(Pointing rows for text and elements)
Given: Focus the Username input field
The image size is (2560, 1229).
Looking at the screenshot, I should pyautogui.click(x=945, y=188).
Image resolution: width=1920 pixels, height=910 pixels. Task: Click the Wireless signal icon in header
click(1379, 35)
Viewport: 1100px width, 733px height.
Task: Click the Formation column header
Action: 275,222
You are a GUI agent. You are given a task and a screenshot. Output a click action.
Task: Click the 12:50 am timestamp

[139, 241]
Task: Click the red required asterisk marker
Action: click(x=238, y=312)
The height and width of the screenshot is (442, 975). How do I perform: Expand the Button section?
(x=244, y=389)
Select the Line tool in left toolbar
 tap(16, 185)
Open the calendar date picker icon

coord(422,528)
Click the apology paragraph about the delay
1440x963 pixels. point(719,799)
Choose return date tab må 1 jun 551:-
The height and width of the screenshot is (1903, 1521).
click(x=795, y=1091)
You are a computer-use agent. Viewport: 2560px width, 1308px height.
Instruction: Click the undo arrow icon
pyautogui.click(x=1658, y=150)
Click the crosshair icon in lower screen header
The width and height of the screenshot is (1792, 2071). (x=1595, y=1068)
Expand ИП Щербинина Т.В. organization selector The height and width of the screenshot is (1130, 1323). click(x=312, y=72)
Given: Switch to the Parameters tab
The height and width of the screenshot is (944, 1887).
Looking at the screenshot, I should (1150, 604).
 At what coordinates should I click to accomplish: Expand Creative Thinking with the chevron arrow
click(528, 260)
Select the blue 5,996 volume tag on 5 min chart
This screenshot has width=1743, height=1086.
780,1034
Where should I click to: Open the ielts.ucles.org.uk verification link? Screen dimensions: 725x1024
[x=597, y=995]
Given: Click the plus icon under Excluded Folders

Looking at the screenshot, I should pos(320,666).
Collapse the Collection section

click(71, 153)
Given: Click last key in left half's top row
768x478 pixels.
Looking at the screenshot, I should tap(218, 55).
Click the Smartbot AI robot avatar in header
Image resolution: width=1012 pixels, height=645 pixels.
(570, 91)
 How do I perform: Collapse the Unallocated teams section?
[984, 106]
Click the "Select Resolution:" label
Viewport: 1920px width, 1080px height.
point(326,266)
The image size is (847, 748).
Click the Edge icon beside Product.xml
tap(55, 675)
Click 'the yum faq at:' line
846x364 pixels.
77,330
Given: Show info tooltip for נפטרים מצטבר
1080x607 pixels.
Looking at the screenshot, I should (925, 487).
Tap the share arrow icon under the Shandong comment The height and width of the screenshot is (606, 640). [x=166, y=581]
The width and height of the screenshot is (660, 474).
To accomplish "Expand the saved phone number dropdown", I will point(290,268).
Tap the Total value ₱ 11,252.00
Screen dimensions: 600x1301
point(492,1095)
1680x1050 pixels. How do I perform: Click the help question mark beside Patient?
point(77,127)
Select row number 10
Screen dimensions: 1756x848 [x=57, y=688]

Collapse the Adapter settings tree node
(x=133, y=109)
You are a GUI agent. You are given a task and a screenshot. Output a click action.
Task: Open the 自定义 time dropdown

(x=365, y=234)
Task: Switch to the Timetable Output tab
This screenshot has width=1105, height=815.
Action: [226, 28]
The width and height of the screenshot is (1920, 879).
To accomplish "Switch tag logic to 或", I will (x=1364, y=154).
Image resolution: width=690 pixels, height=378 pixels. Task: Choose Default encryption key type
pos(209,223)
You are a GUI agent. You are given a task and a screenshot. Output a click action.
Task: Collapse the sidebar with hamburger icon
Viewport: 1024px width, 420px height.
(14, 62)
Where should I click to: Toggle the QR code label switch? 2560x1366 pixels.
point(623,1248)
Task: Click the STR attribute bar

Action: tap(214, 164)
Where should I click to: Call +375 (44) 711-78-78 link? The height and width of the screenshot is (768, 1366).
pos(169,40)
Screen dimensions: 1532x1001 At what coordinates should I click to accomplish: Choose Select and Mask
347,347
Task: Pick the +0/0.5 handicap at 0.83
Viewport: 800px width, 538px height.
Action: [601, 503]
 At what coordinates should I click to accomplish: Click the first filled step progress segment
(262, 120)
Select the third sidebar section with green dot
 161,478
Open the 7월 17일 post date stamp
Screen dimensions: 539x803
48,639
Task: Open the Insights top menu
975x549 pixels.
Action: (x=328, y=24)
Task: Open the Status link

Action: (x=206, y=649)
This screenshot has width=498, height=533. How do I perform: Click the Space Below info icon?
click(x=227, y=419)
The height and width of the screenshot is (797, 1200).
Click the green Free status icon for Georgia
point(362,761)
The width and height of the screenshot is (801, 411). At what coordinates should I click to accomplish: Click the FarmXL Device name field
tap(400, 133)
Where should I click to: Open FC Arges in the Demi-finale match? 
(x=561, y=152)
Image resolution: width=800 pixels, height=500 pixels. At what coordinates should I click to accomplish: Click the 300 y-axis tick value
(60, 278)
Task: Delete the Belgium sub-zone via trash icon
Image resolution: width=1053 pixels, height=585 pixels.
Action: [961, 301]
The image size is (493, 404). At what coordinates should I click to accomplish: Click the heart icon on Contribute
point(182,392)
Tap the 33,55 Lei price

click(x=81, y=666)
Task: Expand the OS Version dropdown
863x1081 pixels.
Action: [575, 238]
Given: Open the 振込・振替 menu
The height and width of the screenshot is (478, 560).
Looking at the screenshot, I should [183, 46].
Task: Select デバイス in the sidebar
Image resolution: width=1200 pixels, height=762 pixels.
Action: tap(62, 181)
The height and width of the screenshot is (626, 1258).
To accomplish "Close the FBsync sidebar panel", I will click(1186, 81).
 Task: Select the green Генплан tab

> _What needs to be done_
Render every line of the rows as a JSON list of strings, one string per line, with blank lines omitted.

> _Output of the task_
[
  "Given: Focus the Username input field",
  "The image size is (2560, 1229).",
  "Looking at the screenshot, I should pyautogui.click(x=945, y=188).",
  "Image resolution: width=1920 pixels, height=910 pixels. Task: Click the Wireless signal icon in header",
  "click(1379, 35)",
  "Viewport: 1100px width, 733px height.",
  "Task: Click the Formation column header",
  "Action: 275,222",
  "You are a GUI agent. You are given a task and a screenshot. Output a click action.",
  "Task: Click the 12:50 am timestamp",
  "[139, 241]",
  "Task: Click the red required asterisk marker",
  "Action: click(x=238, y=312)",
  "The height and width of the screenshot is (442, 975). How do I perform: Expand the Button section?",
  "(x=244, y=389)",
  "Select the Line tool in left toolbar",
  " tap(16, 185)",
  "Open the calendar date picker icon",
  "coord(422,528)",
  "Click the apology paragraph about the delay",
  "1440x963 pixels. point(719,799)",
  "Choose return date tab må 1 jun 551:-",
  "The height and width of the screenshot is (1903, 1521).",
  "click(x=795, y=1091)",
  "You are a computer-use agent. Viewport: 2560px width, 1308px height.",
  "Instruction: Click the undo arrow icon",
  "pyautogui.click(x=1658, y=150)",
  "Click the crosshair icon in lower screen header",
  "The width and height of the screenshot is (1792, 2071). (x=1595, y=1068)",
  "Expand ИП Щербинина Т.В. organization selector The height and width of the screenshot is (1130, 1323). click(x=312, y=72)",
  "Given: Switch to the Parameters tab",
  "The height and width of the screenshot is (944, 1887).",
  "Looking at the screenshot, I should (1150, 604).",
  " At what coordinates should I click to accomplish: Expand Creative Thinking with the chevron arrow",
  "click(528, 260)",
  "Select the blue 5,996 volume tag on 5 min chart",
  "This screenshot has width=1743, height=1086.",
  "780,1034",
  "Where should I click to: Open the ielts.ucles.org.uk verification link? Screen dimensions: 725x1024",
  "[x=597, y=995]",
  "Given: Click the plus icon under Excluded Folders",
  "Looking at the screenshot, I should pos(320,666).",
  "Collapse the Collection section",
  "click(71, 153)",
  "Given: Click last key in left half's top row",
  "768x478 pixels.",
  "Looking at the screenshot, I should tap(218, 55).",
  "Click the Smartbot AI robot avatar in header",
  "Image resolution: width=1012 pixels, height=645 pixels.",
  "(570, 91)",
  " How do I perform: Collapse the Unallocated teams section?",
  "[984, 106]",
  "Click the \"Select Resolution:\" label",
  "Viewport: 1920px width, 1080px height.",
  "point(326,266)",
  "The image size is (847, 748).",
  "Click the Edge icon beside Product.xml",
  "tap(55, 675)",
  "Click 'the yum faq at:' line",
  "846x364 pixels.",
  "77,330",
  "Given: Show info tooltip for נפטרים מצטבר",
  "1080x607 pixels.",
  "Looking at the screenshot, I should (925, 487).",
  "Tap the share arrow icon under the Shandong comment The height and width of the screenshot is (606, 640). [x=166, y=581]",
  "The width and height of the screenshot is (660, 474).",
  "To accomplish \"Expand the saved phone number dropdown\", I will point(290,268).",
  "Tap the Total value ₱ 11,252.00",
  "Screen dimensions: 600x1301",
  "point(492,1095)",
  "1680x1050 pixels. How do I perform: Click the help question mark beside Patient?",
  "point(77,127)",
  "Select row number 10",
  "Screen dimensions: 1756x848 [x=57, y=688]",
  "Collapse the Adapter settings tree node",
  "(x=133, y=109)",
  "You are a GUI agent. You are given a task and a screenshot. Output a click action.",
  "Task: Open the 自定义 time dropdown",
  "(x=365, y=234)",
  "Task: Switch to the Timetable Output tab",
  "This screenshot has width=1105, height=815.",
  "Action: [226, 28]",
  "The width and height of the screenshot is (1920, 879).",
  "To accomplish \"Switch tag logic to 或\", I will (x=1364, y=154).",
  "Image resolution: width=690 pixels, height=378 pixels. Task: Choose Default encryption key type",
  "pos(209,223)",
  "You are a GUI agent. You are given a task and a screenshot. Output a click action.",
  "Task: Collapse the sidebar with hamburger icon",
  "Viewport: 1024px width, 420px height.",
  "(14, 62)",
  "Where should I click to: Toggle the QR code label switch? 2560x1366 pixels.",
  "point(623,1248)",
  "Task: Click the STR attribute bar",
  "Action: tap(214, 164)",
  "Where should I click to: Call +375 (44) 711-78-78 link? The height and width of the screenshot is (768, 1366).",
  "pos(169,40)",
  "Screen dimensions: 1532x1001 At what coordinates should I click to accomplish: Choose Select and Mask",
  "347,347",
  "Task: Pick the +0/0.5 handicap at 0.83",
  "Viewport: 800px width, 538px height.",
  "Action: [601, 503]",
  " At what coordinates should I click to accomplish: Click the first filled step progress segment",
  "(262, 120)",
  "Select the third sidebar section with green dot",
  " 161,478",
  "Open the 7월 17일 post date stamp",
  "Screen dimensions: 539x803",
  "48,639",
  "Task: Open the Insights top menu",
  "975x549 pixels.",
  "Action: (x=328, y=24)",
  "Task: Open the Status link",
  "Action: (x=206, y=649)",
  "This screenshot has width=498, height=533. How do I perform: Click the Space Below info icon?",
  "click(x=227, y=419)",
  "The height and width of the screenshot is (797, 1200).",
  "Click the green Free status icon for Georgia",
  "point(362,761)",
  "The width and height of the screenshot is (801, 411). At what coordinates should I click to accomplish: Click the FarmXL Device name field",
  "tap(400, 133)",
  "Where should I click to: Open FC Arges in the Demi-finale match? ",
  "(x=561, y=152)",
  "Image resolution: width=800 pixels, height=500 pixels. At what coordinates should I click to accomplish: Click the 300 y-axis tick value",
  "(60, 278)",
  "Task: Delete the Belgium sub-zone via trash icon",
  "Image resolution: width=1053 pixels, height=585 pixels.",
  "Action: [961, 301]",
  "The image size is (493, 404). At what coordinates should I click to accomplish: Click the heart icon on Contribute",
  "point(182,392)",
  "Tap the 33,55 Lei price",
  "click(x=81, y=666)",
  "Task: Expand the OS Version dropdown",
  "863x1081 pixels.",
  "Action: [575, 238]",
  "Given: Open the 振込・振替 menu",
  "The height and width of the screenshot is (478, 560).",
  "Looking at the screenshot, I should [183, 46].",
  "Task: Select デバイス in the sidebar",
  "Image resolution: width=1200 pixels, height=762 pixels.",
  "Action: tap(62, 181)",
  "The height and width of the screenshot is (626, 1258).",
  "To accomplish \"Close the FBsync sidebar panel\", I will click(1186, 81).",
  " Task: Select the green Генплан tab"
]